RECORDS FOR THE TASK:
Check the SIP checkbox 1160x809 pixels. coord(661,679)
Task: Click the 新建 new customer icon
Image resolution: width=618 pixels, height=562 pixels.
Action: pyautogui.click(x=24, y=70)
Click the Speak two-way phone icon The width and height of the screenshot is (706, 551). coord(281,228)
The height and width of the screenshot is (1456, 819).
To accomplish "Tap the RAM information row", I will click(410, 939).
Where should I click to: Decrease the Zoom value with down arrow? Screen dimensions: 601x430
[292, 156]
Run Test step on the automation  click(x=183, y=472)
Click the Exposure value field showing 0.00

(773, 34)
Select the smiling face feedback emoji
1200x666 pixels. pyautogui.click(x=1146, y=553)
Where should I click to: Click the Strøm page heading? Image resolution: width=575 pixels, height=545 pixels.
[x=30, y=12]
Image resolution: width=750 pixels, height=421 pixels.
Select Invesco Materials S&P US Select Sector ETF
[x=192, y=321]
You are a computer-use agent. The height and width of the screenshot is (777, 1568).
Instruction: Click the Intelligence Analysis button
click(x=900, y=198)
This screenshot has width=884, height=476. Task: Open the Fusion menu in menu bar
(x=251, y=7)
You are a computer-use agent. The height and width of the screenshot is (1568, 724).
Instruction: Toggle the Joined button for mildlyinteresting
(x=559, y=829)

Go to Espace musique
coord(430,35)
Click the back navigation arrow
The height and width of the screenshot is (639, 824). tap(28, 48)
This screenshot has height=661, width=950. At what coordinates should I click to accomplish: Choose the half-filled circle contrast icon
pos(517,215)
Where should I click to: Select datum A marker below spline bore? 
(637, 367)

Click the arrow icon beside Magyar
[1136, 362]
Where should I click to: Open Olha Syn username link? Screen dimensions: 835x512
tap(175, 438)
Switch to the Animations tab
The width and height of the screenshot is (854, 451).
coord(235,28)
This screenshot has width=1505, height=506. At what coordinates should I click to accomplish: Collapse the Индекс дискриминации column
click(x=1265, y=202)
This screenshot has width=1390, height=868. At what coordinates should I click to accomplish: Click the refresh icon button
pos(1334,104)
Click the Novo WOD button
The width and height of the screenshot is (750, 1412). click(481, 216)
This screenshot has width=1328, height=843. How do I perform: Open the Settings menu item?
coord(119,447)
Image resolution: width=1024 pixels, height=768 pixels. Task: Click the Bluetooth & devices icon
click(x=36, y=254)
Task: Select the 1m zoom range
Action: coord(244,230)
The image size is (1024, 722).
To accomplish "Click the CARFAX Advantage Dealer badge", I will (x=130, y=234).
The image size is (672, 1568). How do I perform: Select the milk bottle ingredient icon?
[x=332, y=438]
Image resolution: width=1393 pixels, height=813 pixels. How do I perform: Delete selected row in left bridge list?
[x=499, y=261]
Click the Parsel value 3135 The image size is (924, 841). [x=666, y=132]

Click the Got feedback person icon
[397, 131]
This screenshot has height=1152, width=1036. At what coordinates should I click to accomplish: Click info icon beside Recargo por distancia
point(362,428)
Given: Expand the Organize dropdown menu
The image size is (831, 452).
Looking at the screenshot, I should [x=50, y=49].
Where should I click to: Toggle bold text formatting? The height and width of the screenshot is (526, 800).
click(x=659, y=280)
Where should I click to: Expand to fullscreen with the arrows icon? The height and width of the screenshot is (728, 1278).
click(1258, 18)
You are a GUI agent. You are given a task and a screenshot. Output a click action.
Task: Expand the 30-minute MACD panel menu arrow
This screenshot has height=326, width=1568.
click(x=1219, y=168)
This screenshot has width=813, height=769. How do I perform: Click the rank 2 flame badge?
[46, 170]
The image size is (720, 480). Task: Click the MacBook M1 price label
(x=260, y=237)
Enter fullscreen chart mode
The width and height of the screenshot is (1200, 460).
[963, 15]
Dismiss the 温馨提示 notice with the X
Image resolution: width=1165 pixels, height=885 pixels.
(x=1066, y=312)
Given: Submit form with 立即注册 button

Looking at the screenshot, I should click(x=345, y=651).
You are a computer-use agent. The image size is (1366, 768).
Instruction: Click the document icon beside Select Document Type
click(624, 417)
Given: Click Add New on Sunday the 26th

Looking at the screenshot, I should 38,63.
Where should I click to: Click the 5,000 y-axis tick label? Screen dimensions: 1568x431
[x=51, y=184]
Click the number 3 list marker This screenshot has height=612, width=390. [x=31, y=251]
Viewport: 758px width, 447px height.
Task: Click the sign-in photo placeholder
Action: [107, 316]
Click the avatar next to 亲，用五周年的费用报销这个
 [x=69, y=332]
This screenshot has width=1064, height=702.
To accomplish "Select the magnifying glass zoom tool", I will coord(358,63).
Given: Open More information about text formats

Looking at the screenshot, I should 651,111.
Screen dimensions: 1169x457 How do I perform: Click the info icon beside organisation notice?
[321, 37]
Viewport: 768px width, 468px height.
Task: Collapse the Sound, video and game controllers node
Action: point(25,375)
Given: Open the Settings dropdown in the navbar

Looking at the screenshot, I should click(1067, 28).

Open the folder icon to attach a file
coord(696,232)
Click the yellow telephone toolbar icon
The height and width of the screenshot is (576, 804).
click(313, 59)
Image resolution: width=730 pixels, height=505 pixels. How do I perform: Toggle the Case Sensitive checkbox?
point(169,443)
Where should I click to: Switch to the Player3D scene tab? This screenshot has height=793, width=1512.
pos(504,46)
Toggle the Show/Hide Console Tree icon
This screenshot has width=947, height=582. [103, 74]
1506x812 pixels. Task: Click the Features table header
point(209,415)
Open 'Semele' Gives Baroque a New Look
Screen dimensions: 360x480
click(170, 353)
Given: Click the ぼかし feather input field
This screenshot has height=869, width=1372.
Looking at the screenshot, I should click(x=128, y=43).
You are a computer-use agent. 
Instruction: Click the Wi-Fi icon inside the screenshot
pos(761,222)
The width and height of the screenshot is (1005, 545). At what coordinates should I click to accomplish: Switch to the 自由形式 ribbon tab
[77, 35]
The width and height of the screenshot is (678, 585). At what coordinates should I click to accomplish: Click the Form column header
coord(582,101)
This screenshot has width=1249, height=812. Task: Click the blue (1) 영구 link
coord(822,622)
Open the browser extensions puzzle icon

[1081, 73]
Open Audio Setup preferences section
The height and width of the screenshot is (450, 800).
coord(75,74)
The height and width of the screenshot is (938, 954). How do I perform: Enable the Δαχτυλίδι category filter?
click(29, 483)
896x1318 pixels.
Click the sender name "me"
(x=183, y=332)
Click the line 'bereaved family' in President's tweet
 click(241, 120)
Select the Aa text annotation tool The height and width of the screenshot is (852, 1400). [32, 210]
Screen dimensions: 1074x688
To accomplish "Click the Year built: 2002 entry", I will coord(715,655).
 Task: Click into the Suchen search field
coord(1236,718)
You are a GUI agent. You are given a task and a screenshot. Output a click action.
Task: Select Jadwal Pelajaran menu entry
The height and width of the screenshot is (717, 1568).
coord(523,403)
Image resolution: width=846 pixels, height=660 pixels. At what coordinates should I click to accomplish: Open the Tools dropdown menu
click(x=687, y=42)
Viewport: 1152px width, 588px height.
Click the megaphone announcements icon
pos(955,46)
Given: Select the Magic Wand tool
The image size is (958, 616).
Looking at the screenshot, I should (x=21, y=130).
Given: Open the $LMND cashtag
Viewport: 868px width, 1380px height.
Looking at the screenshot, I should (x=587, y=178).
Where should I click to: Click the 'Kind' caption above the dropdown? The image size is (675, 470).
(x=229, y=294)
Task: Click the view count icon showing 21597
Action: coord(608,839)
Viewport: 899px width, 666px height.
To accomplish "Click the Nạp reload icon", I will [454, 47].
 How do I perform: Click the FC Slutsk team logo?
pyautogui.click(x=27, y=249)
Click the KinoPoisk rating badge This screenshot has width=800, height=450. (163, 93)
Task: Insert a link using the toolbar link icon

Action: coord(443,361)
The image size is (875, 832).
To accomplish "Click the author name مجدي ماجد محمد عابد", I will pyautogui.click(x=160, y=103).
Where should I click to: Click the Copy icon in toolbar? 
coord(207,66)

YOUR GOAL:
Exact copies are needed of the line with "Click the KinoPoisk" and each line after it through the end of the material above.

OUTPUT:
Click the KinoPoisk rating badge This screenshot has width=800, height=450. (163, 93)
Task: Insert a link using the toolbar link icon

Action: coord(443,361)
The image size is (875, 832).
To accomplish "Click the author name مجدي ماجد محمد عابد", I will pyautogui.click(x=160, y=103).
Where should I click to: Click the Copy icon in toolbar? 
coord(207,66)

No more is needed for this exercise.